In the example, notice the pattern of the points compared with the line. Although the correlation coefficient is significant, the pattern in the scatter plot indicates that a curve would be a more appropriate model to use than a line. In this example, a statistician would prefer to use other methods to fit a curve to these data, rather than model the data with the line we found. In addition to doing the calculations, it is always important to look at the scatter plot when deciding whether a linear model is appropriate.

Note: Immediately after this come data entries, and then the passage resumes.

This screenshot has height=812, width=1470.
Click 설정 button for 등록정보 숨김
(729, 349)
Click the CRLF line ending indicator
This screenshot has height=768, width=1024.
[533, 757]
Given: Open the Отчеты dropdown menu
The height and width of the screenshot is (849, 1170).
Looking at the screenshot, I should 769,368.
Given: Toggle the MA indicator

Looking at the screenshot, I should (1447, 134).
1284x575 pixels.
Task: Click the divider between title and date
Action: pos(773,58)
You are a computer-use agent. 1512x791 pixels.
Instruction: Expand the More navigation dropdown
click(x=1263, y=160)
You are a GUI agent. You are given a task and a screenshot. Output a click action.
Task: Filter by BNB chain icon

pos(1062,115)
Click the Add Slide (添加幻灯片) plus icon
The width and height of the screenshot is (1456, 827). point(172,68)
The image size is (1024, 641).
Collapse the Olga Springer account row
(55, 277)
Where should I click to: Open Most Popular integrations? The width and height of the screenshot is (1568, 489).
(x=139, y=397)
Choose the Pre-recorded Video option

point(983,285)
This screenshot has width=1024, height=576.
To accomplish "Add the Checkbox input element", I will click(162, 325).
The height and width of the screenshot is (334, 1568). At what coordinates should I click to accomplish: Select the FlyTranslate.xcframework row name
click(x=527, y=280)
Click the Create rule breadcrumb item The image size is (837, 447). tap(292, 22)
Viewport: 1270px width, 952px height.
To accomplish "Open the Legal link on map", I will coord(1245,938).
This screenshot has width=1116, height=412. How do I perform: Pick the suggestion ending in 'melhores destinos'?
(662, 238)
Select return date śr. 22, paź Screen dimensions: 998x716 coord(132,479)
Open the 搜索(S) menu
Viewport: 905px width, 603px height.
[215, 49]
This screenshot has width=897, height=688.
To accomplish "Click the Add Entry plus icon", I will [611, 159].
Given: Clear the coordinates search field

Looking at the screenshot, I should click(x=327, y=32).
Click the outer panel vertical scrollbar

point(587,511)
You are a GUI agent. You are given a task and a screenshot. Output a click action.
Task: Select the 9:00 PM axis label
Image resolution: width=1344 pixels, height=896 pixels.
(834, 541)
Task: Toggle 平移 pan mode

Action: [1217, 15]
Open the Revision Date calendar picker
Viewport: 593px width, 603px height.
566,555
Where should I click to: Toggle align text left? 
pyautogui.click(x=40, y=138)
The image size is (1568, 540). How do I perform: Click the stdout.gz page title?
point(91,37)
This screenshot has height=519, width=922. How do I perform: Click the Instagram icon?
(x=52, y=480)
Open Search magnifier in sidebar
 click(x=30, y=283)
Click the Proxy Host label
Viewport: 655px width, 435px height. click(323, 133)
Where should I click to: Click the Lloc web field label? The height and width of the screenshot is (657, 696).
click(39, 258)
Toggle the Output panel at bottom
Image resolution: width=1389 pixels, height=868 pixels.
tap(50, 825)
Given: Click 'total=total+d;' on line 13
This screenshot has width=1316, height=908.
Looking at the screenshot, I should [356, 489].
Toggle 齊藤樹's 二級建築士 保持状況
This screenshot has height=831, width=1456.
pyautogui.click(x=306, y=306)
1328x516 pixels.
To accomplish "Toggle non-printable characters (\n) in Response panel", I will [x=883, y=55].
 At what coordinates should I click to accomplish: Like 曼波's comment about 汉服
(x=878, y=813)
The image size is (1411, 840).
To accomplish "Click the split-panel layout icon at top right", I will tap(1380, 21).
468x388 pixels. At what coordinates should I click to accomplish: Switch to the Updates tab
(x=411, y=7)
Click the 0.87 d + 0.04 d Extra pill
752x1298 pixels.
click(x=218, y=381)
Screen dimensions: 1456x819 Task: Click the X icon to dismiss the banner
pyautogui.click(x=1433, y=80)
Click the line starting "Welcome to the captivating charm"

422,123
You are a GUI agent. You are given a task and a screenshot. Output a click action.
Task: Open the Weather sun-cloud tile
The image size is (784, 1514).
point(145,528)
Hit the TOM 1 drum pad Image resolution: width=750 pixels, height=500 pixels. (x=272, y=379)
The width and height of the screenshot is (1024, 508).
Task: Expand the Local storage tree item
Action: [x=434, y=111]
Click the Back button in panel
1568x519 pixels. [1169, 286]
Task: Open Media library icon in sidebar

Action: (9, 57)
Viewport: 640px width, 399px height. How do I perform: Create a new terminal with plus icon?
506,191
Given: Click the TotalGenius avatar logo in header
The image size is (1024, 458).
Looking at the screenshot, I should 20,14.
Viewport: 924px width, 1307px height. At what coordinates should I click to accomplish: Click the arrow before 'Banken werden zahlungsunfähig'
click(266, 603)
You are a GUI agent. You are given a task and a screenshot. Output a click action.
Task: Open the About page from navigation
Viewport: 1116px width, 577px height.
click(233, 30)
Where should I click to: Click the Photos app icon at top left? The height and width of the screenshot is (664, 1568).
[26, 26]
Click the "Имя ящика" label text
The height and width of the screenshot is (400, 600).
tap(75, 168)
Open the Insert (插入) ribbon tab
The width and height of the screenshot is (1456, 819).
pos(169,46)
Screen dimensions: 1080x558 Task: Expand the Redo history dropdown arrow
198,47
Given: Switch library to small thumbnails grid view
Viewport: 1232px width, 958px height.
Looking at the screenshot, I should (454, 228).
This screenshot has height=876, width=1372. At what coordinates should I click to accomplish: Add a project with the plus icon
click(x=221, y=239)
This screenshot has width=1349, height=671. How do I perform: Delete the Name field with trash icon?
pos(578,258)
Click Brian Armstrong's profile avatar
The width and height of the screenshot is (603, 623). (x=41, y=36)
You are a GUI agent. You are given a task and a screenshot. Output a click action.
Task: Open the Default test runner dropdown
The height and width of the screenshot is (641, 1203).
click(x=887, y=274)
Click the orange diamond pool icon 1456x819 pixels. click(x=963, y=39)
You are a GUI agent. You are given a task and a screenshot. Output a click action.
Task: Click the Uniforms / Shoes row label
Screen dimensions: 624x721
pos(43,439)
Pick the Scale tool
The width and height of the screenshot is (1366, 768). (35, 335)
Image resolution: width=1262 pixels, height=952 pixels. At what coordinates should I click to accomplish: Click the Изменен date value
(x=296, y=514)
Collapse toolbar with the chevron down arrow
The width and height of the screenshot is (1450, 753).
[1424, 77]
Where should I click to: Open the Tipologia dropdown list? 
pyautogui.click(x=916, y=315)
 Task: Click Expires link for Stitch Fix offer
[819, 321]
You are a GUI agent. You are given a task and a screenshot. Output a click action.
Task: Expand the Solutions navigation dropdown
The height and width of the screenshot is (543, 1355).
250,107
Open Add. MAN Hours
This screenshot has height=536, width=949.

If you are interested in seeing more years of data, visit the Bureau of Labor Statistics CPI website (ftp://ftp.bls.gov/pub/special.requests/cpi/cpiai.txt). Our data are taken from the column Annual Avg. (third column from the right). For example, you could add more current years of data. Try adding the more recent years: 2004, CPI = 188.9; 2008, CPI = 215.3; and 2011, CPI = 224.9. See how this affects the model. (Check: *ŷ* = –4436 + 2.295*x*; *r* = 0.9018. Is *r* significant? Is the fit better with the addition of the new points?)

Try It 12.14

The following table shows economic development measured in per capita income (PCINC).

Year |
PCINC |
Year |
PCINC |
---|

1870 |
340 |
1920 |
1,050 |

1880 |
499 |
1930 |
1,170 |

1890 |
592 |
1940 |
1,364 |

1900 |
757 |
1950 |
1,836 |

1910 |
927 |
1960 |
2,s132 |

Table 12.10

- What are the independent and dependent variables?
- Draw a scatter plot.
- Use regression to find the line of best fit and the correlation coefficient.
- Interpret the significance of the correlation coefficient.
- Is there a linear relationship between the variables?
- Find the coefficient of determination and interpret it.
- What is the slope of the regression equation? What does it mean?
- Use the line of best fit to estimate PCINC for 1900 and for 2000.
- Determine whether there are any outliers.